Segment Start: Source extract

Charles River will use Atomwise’s molecular recognition technology in combination with its existing approaches to narrow down the pool of molecules Charles River could use to help clients develop new drugs. Like finding the right key for a lock, drug developers look for molecules that bind best to the target on a cell in order to create a potent drug with fewer off-target effects. Heifets said Atomwise’s tools can help researchers screen the approximately 3.8 billion known, developable compounds as much as 100 times faster than previous screening methods.

Waltham-based Scipher Medicine Corp. has also developed a technology, called Prism, to predict a person’s chances of responding to a drug by analyzing genetic material in a blood sample.

The company is exploring uses in cardiovascular, respiratory and neurological diseases, but has focused first on a type of anti-inflammatory drug called TNF inhibitors that represent a $34 billion annual market. Some 65 percent of patients don’t respond to the drugs, according to Scipher’s CEO Alif Saleh.

Similarly, Boston startup NeuroBo Pharmaceuticals is developing ways to predict adverse drug reactions or use facial recognition to measure diabetic neuropathy patients’ pain during clinical trials. It is currently working with analytics firm AiCure to use a facial recognition to ensure clinical trial participants are taking the drug appropriately, though it hasn’t yet discussed the use of the tool with the FDA.

It’s all in the data

Much of the challenge in developing health care AI, experts say, is the work of gathering trustworthy data to feed into computer algorithms. A few mislabeled or incorrectly annotated tumor biopsy slides, for example, can create flaws in a system designed to recognize cancer cell patterns.

“Something like, 98 percent of the public domain data doesn’t pass our quality control filters. … There’s lots of examples where, if you kind of accept data naively in databases, the AI program learns the wrong thing and gives incorrect answers,” Heifets said. “A lot of what we do is very carefully using our expertise to clean the data.”

Data quality concerns are a big reason why Boston-based FDNA feeds new rigorously vetted data into its system every three or four months. Only 10 percent of the information goes toward the pool of data the program relies upon, according to CEO Dekel Gelbman — the rest helps the train FDNA’s algorithm. Gelbman says the bigger the data pool, the more accurate the Face2Gene app is. When it was first launched, it recognized Down syndrome in white patients at nearly double the rate it did in black patients (the company has since expanded to use in 130 countries and has ongoing research projects in Africa and Asia).

“There are always chances that some of the data is ‘dirty’, but it balances out with the vast amounts of data you have,” he said.

As AI evolves to get smarter and more independent, experts say there’s a danger that it clashes with basic tenants of medicine and science. One of the key aspects of a successful experiment is that it’s transparent enough that it can be reproduced, but Steve Litster, chief technology officer at data company the Markley Group, said that deep learning tools are made up of layers of complex algorithms.

“One of the major criticisms around AI in health care is that physicians want to understand how an algorithm thinks…. It’s a black box. You really don’t know,” Gelbman said.

As for whether it’s possible that robots will become a more active in the clinic, developing drugs and operating independently of scientists, most say it’s unlikely.

Litster cited the example of self-driving cars: With the strict parameters of physics, integrating AI in a motor vehicle should theoretically be one of the simplest applications, yet the cars are still crashing at an alarming rate, he said. The human body, comparatively, is full of still-unknown mysteries.

“Personally, I guess the jury is out on the magnitude of impact AI will have in next couple of years. But now is the right time to invest,” said Chris Hill, Charles River’s executive director of chemistry. “I think we’ve just got to be more predictive in the things that we do.”

Segment End: Source extract

In the article on AI in drug development above, copy the passage word for word, beginning at the words "Waltham-based Scipher Medicine" and stopping after "a blood sample.".

Segment Start: Provided material

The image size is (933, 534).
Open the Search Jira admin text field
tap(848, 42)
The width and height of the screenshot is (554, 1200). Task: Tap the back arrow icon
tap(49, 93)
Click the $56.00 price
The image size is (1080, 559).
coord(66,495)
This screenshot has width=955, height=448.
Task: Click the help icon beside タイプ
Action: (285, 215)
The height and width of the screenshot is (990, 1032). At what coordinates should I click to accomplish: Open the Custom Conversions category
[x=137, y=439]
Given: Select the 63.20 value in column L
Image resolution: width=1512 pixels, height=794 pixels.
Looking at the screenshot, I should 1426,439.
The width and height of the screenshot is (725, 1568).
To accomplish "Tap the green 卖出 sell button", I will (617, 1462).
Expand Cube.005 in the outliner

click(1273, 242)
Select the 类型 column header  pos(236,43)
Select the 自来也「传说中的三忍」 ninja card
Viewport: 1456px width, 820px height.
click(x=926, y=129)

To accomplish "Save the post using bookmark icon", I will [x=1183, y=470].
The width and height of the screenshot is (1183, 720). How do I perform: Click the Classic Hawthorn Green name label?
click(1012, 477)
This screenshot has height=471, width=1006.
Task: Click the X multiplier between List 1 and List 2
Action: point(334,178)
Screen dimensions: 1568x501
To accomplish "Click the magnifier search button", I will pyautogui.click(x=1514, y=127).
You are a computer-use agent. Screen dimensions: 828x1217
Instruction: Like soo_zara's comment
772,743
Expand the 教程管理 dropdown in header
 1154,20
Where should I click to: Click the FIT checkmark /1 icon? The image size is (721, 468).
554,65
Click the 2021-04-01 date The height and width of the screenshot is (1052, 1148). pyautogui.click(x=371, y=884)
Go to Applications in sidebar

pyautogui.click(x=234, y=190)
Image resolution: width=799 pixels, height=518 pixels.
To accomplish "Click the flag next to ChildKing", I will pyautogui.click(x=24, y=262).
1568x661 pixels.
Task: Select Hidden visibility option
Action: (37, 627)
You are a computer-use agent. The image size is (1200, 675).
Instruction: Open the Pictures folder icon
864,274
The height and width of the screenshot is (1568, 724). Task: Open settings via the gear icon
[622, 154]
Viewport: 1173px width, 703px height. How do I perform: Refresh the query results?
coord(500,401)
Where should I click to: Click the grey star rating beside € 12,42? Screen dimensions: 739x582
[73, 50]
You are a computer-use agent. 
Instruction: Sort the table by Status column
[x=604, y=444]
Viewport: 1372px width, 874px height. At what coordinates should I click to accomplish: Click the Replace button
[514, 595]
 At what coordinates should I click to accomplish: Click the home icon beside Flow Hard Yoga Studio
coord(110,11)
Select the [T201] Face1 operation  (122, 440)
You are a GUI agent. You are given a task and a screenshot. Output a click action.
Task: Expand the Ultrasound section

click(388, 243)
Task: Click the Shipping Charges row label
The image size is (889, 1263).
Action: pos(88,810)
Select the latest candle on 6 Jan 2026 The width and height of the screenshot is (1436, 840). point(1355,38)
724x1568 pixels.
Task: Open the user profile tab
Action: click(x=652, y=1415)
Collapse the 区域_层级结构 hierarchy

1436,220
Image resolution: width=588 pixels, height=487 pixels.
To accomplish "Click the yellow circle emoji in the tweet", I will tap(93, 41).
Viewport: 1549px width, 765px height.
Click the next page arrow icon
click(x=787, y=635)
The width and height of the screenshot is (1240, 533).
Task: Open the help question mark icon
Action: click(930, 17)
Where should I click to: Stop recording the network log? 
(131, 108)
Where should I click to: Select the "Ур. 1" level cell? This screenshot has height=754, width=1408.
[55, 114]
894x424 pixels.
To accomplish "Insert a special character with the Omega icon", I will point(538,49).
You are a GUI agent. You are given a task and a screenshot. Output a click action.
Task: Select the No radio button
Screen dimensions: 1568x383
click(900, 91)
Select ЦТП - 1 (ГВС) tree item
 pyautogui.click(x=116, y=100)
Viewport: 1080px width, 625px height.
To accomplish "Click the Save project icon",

Segment End: Provided material

**Result of this exercise:**
Waltham-based Scipher Medicine Corp. has also developed a technology, called Prism, to predict a person’s chances of responding to a drug by analyzing genetic material in a blood sample.